Ukrayna ve Birleşik Krallık, Thales ile Uzun Vadeli Üretim/Tedarik Anlaşması İmzaladı
Ukryana Silahlı Kuvvetlerinin Hava Savunma Kapasitesinin Artırılması Gündemde
Ukrayna ve Birleşik Krallık, 10 Temmuz 2025’te Roma’da düzenlenen Ukrayna İyileştirme Konferansı’nda, Fransız menşeli savunma devi Thales ile tarihi bir uzun vadeli anlaşma imzaladı. Bu anlaşma, Birleşik Krallık’ın Ukrayna Silahlı Kuvvetleri için her yıl hava savunma füzeleri üreteceğini ve bu füzelerin Ukrayna’nın Rusya’ya karşı devam eden savunmasında kritik bir rol oynayacağını öngörüyor. Anlaşma, iki ülke arasındaki savunma iş birliğini derinleştirirken, aynı zamanda Birleşik Krallık’ın savunma sanayiine ekonomik katkı sağlamayı ve Ukrayna’nın hava savunma kapasitesini güçlendirmeyi amaçlıyor. Taraflar, bu adımın hem stratejik hem de insani açıdan önem taşıdığını vurguladı, ancak detaylar ve uygulanabilirlik konusunda bazı belirsizlikler de dikkat çekiyor.

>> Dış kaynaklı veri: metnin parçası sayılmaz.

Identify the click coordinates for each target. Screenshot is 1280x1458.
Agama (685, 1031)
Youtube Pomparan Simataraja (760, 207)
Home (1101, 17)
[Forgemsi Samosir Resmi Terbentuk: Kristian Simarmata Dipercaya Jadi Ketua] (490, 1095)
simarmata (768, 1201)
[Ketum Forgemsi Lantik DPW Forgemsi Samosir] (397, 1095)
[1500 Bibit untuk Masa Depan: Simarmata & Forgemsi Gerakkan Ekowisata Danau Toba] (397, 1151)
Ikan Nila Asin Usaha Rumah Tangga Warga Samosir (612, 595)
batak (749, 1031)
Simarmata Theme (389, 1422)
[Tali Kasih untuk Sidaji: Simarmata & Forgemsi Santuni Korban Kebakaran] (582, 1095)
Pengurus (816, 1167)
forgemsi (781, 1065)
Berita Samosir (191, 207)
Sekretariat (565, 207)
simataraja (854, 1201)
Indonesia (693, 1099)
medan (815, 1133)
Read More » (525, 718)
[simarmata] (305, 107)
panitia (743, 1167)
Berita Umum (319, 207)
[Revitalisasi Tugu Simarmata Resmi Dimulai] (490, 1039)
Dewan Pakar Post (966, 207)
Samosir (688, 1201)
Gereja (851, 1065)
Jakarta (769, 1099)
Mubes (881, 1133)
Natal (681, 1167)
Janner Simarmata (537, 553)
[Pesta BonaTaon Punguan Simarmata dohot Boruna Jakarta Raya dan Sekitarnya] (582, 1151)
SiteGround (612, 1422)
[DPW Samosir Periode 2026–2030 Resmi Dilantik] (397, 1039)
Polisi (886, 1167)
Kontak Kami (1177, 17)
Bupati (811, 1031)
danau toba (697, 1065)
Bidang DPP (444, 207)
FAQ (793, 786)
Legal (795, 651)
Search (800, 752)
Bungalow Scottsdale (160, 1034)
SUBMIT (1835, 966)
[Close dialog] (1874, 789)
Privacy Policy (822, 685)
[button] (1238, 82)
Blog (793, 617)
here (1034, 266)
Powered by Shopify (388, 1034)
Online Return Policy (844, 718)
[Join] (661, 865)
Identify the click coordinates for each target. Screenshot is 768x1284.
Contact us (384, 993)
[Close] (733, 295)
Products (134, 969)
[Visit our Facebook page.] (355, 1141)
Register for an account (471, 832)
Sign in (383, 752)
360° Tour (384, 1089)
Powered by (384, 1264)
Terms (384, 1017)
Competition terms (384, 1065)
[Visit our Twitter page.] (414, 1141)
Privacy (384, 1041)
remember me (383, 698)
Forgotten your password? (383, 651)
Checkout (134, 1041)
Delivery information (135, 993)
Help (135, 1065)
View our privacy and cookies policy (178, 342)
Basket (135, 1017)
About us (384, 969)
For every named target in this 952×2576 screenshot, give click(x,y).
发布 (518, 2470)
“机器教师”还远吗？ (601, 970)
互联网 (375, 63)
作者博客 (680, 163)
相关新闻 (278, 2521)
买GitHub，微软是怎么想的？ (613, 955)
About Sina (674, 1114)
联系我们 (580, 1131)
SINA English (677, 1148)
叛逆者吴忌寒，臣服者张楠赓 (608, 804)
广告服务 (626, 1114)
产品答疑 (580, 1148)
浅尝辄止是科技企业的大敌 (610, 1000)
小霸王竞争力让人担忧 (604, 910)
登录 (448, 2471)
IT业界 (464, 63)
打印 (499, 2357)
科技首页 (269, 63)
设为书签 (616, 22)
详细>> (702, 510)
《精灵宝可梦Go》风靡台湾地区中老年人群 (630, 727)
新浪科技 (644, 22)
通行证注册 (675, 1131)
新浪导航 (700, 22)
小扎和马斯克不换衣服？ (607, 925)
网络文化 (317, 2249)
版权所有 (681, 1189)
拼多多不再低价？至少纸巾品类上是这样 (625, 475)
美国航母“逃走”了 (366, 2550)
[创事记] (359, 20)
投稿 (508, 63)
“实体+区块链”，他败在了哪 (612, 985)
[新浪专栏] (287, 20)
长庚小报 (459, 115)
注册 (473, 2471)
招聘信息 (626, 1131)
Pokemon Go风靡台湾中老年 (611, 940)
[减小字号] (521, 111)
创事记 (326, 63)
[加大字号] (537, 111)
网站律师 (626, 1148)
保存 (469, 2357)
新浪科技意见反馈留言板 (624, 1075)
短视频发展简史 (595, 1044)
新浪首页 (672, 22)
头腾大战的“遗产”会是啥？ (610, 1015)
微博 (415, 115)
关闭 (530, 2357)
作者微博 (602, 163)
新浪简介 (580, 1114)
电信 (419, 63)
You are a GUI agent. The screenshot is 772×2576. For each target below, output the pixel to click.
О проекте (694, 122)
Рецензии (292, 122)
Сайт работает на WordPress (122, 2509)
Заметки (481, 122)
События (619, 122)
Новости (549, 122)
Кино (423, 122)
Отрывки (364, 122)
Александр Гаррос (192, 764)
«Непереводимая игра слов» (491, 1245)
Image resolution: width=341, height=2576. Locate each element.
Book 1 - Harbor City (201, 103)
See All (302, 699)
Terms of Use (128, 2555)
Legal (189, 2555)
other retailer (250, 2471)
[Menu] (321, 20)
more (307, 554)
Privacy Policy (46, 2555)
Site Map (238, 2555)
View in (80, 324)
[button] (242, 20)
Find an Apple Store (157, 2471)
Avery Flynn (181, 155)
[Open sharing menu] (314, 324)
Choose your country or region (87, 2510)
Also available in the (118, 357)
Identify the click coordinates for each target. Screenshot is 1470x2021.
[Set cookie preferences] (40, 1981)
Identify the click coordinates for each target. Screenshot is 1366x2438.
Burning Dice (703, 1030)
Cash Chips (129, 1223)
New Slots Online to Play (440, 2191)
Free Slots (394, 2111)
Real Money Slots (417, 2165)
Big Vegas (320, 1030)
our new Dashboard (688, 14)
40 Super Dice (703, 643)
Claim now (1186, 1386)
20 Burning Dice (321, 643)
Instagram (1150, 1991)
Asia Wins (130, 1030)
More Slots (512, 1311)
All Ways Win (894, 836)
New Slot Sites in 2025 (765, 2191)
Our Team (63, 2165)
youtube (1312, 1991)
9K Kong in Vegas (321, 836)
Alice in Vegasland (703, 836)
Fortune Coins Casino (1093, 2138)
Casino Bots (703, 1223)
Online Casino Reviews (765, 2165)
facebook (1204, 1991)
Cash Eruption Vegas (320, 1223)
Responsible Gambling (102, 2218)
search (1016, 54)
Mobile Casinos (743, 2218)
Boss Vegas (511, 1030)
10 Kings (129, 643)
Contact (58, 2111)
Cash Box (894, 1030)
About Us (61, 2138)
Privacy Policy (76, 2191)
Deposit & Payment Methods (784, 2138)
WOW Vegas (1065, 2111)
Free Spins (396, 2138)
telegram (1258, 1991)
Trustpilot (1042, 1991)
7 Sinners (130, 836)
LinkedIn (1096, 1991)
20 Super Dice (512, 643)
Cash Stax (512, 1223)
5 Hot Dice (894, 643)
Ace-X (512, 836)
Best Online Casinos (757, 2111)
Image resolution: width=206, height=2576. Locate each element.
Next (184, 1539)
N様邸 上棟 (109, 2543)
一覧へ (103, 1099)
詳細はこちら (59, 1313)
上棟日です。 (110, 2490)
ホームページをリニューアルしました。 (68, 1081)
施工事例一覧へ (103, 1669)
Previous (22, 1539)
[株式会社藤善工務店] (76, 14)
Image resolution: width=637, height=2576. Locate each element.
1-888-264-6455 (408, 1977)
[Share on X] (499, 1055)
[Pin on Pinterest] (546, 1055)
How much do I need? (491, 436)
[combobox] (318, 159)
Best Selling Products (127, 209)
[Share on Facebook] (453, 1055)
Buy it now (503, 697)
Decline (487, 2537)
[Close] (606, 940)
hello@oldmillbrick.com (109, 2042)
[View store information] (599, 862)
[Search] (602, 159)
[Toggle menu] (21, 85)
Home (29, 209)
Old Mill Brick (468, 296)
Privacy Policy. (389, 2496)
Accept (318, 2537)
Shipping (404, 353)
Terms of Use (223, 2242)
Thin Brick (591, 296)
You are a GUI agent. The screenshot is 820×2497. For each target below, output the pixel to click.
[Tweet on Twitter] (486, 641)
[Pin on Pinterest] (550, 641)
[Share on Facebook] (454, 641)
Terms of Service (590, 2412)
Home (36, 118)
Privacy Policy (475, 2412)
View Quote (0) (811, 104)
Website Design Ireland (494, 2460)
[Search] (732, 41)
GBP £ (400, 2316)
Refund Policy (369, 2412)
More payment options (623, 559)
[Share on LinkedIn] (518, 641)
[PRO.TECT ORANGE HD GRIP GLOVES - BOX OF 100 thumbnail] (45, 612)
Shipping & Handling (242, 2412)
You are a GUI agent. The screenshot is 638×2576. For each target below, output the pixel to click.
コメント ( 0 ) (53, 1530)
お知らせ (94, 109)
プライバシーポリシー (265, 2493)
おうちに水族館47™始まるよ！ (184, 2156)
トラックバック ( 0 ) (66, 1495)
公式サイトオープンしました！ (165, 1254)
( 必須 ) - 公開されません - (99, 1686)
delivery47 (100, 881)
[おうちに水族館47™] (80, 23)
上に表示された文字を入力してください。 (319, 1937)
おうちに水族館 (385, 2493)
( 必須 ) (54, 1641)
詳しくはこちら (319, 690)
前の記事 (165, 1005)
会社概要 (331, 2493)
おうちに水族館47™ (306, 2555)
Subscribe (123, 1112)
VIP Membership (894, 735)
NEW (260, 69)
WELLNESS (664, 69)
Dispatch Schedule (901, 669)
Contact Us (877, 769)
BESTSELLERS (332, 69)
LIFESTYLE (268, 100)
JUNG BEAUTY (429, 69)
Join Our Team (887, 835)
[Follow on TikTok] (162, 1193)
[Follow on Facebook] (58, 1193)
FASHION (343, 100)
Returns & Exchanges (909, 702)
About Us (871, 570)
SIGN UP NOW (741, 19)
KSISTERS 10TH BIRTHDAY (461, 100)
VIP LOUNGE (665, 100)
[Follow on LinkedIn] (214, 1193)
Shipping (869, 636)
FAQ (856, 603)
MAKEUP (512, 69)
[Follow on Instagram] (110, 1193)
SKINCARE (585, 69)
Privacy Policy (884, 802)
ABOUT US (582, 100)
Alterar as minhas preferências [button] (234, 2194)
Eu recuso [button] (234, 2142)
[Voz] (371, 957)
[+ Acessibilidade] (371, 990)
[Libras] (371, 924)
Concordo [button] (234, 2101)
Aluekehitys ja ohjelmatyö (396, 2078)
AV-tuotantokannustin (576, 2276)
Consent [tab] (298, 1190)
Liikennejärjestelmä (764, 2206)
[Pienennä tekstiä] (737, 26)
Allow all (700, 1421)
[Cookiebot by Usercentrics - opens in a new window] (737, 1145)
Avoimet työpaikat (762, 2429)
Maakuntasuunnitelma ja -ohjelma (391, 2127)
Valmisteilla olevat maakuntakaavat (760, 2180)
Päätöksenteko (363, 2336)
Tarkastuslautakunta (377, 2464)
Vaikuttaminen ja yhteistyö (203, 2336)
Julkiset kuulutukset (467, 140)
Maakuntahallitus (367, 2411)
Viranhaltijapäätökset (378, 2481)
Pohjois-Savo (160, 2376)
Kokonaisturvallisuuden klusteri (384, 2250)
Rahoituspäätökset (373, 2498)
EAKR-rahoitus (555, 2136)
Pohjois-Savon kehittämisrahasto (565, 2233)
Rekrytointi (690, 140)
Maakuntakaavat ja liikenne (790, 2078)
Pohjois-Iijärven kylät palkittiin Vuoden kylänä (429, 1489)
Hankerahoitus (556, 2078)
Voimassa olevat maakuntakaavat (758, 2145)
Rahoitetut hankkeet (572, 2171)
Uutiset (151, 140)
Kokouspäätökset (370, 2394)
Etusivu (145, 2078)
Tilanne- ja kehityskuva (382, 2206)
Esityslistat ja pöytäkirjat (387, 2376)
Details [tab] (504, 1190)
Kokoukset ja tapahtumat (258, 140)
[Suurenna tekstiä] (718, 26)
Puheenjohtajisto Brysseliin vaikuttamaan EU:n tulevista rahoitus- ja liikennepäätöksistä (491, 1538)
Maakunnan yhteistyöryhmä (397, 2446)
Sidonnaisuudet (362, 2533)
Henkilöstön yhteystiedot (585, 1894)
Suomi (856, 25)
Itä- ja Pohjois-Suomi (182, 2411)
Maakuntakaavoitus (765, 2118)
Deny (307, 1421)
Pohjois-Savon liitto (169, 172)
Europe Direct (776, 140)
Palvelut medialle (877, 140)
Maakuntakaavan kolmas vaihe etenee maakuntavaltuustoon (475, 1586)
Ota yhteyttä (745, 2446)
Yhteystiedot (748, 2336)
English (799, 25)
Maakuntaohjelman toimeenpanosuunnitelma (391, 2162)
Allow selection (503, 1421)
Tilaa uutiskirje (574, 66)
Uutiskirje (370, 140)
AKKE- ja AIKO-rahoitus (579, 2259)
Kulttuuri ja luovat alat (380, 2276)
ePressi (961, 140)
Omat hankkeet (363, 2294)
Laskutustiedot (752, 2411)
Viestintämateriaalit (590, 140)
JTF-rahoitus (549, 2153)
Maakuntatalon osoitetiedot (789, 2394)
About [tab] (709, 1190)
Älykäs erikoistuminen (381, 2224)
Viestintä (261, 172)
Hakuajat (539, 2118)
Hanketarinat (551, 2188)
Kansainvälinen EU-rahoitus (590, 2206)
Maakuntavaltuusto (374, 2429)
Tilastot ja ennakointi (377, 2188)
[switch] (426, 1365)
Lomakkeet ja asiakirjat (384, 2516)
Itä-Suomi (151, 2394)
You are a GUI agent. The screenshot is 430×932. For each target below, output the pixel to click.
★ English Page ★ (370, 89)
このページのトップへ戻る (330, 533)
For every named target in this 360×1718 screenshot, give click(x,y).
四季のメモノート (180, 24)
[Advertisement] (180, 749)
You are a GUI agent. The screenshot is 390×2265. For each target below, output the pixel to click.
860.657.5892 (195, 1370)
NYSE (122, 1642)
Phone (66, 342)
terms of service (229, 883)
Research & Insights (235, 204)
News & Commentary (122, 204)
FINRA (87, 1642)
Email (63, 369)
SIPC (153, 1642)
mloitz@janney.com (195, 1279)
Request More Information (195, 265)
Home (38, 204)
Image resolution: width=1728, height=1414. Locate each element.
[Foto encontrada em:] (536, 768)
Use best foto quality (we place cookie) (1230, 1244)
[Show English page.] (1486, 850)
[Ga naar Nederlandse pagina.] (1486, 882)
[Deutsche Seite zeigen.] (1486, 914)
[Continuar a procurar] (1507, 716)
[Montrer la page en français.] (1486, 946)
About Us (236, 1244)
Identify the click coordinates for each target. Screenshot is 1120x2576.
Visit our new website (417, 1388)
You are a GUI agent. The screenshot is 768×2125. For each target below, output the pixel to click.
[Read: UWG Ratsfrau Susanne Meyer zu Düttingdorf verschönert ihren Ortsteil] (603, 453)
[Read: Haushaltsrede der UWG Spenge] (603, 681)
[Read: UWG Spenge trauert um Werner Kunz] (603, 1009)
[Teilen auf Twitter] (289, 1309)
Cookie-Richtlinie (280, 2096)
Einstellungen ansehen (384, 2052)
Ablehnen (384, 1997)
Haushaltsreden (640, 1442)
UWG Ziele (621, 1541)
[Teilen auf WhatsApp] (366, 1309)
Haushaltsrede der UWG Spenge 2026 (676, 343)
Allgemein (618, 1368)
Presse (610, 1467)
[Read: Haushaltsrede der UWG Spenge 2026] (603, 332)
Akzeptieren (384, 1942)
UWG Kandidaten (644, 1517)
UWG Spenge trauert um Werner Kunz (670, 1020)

Anlaşmanın temel unsurları arasında, Birleşik Krallık’ın Thales’in Belfast’taki tesislerinde her yıl belirli bir sayıda hava savunma füzesi üretimi yer alıyor. Resmi açıklamalara göre, bu füzelerin sayısı toplamda 5.000’i aşacak ve teslimatlar 19 yıl boyunca kademeli olarak gerçekleştirilecek. Anlaşmanın maliyeti yaklaşık 2,5 milyar sterlin olarak açıklandı ve bu miktar, Birleşik Krallık İhracat Finansmanı tarafından sağlanan bir kredi garantisiyle destekleniyor. Füzelerin, Thales’in geliştirdiği 70 mm’lik Martlet çok amaçlı füzeleri ve Starstreak taşınabilir hava savunma sistemlerini içerdiği belirtiliyor. Bu sistemler, özellikle Rusya’nın son aylarda Ukrayna’ya yönelik artan drone ve füze saldırılarına karşı etkili bir savunma kalkanı oluşturmayı hedefliyor. Yetkililer, füzelerin lazer güdümlü versiyonlarının da üretimde yer alabileceğini ifade etti, ancak tam teknik özellikler henüz kamuoyuyla paylaşılmadı.
Ukrayna için bu anlaşma, Rusya’nın 2022’de başlayan işgalinden bu yana hava savunmasını güçlendirme çabalarının bir parçası olarak görülüyor. Son haftalarda, Rusya’nın gece boyunca düzenlediği dron ve füze saldırıları, Ukrayna’nın mevcut savunma sistemlerini zorladı. Özellikle 9 Temmuz 2025’te 728 Shahed dron ve 13 füzenin kullanıldığı rekor saldırı, Ukrayna Hava Kuvvetleri’nin 296 dronu ve 7 füzeyi düşürmesine rağmen, altyapıda ve sivil alanlarda ciddi hasara yol açtı. Ukrayna Devlet Başkanı Volodymyr Zelenskyy, bu anlaşmanın ülkesinin hava savunmasını “hayati bir şekilde güçlendireceğini” söylerken, Birleşik Krallık Başbakanı Keir Starmer ise bu adımın “Ukrayna’nın egemenliğini koruma mücadelesine verilen güçlü bir destek” olduğunu vurguladı. Anlaşma, Roma’daki konferansta Birleşik Krallık Başbakan Yardımcısı Angela Rayner tarafından resmen imzalandı.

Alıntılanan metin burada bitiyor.